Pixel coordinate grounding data
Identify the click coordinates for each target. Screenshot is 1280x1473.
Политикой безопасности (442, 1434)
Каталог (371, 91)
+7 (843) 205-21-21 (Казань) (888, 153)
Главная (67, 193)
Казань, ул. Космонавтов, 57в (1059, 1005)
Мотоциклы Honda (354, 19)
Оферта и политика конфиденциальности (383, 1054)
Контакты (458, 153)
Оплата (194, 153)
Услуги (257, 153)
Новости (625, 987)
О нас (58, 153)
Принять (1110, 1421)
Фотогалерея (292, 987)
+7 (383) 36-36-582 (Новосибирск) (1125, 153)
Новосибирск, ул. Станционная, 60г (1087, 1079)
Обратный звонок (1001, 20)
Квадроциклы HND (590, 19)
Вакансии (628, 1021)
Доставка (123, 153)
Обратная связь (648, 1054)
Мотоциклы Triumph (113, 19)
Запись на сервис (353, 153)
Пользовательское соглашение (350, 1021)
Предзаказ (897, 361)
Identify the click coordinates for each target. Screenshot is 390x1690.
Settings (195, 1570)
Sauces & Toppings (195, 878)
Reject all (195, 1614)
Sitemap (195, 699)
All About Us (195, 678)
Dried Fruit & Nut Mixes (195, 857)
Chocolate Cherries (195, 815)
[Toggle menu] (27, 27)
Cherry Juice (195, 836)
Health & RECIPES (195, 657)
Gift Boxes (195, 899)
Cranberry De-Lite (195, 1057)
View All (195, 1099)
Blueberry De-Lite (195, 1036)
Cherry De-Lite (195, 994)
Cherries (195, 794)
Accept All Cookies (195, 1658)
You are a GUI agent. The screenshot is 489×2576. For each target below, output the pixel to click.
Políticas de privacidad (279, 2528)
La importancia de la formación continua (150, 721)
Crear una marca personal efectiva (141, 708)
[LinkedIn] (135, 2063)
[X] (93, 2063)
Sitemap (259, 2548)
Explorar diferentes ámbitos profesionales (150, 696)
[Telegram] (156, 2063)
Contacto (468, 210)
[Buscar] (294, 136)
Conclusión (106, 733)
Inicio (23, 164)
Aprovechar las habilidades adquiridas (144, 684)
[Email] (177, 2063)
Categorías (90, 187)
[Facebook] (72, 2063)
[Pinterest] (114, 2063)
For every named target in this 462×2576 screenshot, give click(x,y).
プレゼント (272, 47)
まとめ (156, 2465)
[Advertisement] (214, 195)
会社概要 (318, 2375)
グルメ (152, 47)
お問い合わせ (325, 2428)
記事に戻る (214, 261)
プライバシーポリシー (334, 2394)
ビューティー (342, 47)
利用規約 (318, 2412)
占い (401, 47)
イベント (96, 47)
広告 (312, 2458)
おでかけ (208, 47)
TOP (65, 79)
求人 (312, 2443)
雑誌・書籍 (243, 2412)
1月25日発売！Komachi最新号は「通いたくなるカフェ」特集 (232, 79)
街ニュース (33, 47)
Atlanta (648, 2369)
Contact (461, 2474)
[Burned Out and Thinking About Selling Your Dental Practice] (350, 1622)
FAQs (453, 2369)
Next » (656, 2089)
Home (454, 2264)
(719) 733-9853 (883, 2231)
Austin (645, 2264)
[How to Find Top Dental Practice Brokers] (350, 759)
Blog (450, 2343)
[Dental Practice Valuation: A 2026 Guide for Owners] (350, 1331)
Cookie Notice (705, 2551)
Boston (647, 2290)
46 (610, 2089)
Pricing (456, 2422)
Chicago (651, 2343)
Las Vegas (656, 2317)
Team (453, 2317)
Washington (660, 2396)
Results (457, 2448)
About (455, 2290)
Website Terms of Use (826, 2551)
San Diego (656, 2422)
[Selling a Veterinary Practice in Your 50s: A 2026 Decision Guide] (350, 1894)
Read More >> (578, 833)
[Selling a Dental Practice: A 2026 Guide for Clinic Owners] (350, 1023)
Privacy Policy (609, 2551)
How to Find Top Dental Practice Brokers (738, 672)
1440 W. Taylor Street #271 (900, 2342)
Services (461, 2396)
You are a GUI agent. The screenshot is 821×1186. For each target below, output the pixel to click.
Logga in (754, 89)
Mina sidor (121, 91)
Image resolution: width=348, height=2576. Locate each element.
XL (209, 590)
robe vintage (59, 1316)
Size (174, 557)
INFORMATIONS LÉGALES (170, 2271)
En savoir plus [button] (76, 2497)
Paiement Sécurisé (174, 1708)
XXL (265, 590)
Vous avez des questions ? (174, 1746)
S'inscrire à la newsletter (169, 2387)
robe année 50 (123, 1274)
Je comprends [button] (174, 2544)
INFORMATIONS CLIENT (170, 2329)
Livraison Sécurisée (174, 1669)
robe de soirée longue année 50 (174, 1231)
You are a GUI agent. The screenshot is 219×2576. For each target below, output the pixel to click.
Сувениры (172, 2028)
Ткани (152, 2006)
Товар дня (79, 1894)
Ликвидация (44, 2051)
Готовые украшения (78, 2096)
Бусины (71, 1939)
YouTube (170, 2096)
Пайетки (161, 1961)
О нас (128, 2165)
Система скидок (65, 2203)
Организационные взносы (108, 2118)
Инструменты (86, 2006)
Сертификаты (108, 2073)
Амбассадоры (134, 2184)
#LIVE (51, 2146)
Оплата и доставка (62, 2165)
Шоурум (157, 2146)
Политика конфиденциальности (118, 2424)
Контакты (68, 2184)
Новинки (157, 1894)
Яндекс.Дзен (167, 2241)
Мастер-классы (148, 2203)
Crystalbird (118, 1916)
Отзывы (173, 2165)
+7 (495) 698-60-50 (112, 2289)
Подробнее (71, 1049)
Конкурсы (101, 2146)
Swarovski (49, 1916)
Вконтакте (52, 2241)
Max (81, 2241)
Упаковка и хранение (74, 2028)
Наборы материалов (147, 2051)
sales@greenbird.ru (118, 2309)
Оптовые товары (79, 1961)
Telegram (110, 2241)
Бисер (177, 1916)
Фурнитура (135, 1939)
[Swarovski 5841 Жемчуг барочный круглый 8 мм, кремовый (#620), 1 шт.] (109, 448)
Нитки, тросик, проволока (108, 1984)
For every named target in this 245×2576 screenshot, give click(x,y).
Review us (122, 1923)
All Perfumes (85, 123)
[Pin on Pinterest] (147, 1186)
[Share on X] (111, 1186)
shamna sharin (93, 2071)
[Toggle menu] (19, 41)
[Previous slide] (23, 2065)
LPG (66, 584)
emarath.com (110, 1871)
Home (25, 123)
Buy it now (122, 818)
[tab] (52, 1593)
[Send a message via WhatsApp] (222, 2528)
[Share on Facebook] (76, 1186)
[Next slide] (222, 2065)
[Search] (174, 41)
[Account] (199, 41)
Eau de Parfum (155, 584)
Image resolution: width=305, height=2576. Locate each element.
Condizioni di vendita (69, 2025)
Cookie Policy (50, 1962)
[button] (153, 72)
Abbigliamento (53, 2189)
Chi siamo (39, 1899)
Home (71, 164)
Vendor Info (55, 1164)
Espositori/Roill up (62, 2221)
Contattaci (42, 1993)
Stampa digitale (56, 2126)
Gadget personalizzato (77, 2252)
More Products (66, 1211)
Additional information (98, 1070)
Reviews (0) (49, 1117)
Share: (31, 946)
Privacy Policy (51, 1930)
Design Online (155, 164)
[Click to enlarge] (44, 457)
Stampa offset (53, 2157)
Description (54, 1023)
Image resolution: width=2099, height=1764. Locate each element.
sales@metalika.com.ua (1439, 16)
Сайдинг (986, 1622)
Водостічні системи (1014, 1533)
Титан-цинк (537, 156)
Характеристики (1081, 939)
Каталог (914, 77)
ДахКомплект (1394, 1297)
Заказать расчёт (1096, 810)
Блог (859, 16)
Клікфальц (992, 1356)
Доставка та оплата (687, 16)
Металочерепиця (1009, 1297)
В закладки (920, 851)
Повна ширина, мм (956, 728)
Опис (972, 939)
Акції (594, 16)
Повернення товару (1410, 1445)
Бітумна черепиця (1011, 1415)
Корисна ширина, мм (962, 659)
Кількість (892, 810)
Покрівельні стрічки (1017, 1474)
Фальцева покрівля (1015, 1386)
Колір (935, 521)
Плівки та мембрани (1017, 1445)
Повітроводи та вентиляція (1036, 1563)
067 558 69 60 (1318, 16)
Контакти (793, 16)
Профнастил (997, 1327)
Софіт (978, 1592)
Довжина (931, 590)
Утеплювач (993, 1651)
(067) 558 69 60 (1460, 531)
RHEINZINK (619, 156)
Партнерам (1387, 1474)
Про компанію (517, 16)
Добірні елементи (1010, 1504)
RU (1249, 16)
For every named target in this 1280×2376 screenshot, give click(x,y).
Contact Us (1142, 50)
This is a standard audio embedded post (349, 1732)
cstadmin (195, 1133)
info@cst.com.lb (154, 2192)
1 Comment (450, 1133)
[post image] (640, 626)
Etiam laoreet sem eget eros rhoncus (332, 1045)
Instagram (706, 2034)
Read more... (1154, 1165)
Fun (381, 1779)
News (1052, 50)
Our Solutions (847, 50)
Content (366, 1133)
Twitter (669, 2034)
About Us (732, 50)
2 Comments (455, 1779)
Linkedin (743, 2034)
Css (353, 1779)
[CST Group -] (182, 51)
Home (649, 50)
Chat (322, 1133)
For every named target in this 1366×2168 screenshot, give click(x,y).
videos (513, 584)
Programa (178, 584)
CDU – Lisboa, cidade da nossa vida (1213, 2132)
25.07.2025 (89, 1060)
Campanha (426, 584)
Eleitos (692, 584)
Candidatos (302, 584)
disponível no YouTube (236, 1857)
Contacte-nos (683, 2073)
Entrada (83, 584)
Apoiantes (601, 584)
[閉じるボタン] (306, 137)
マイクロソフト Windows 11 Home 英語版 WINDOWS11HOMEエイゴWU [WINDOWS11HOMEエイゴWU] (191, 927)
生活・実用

» **TASK REQUIREMENTS**
Restate word for word the entries above, starting at the line with "46 (610, 2089)" and ending at the line with "Privacy Policy (609, 2551)", inclusive, and no others.

» **OUTPUT OF THE TASK**
46 (610, 2089)
Pricing (456, 2422)
Chicago (651, 2343)
Las Vegas (656, 2317)
Team (453, 2317)
Washington (660, 2396)
Results (457, 2448)
About (455, 2290)
Website Terms of Use (826, 2551)
San Diego (656, 2422)
[Selling a Veterinary Practice in Your 50s: A 2026 Decision Guide] (350, 1894)
Read More >> (578, 833)
[Selling a Dental Practice: A 2026 Guide for Clinic Owners] (350, 1023)
Privacy Policy (609, 2551)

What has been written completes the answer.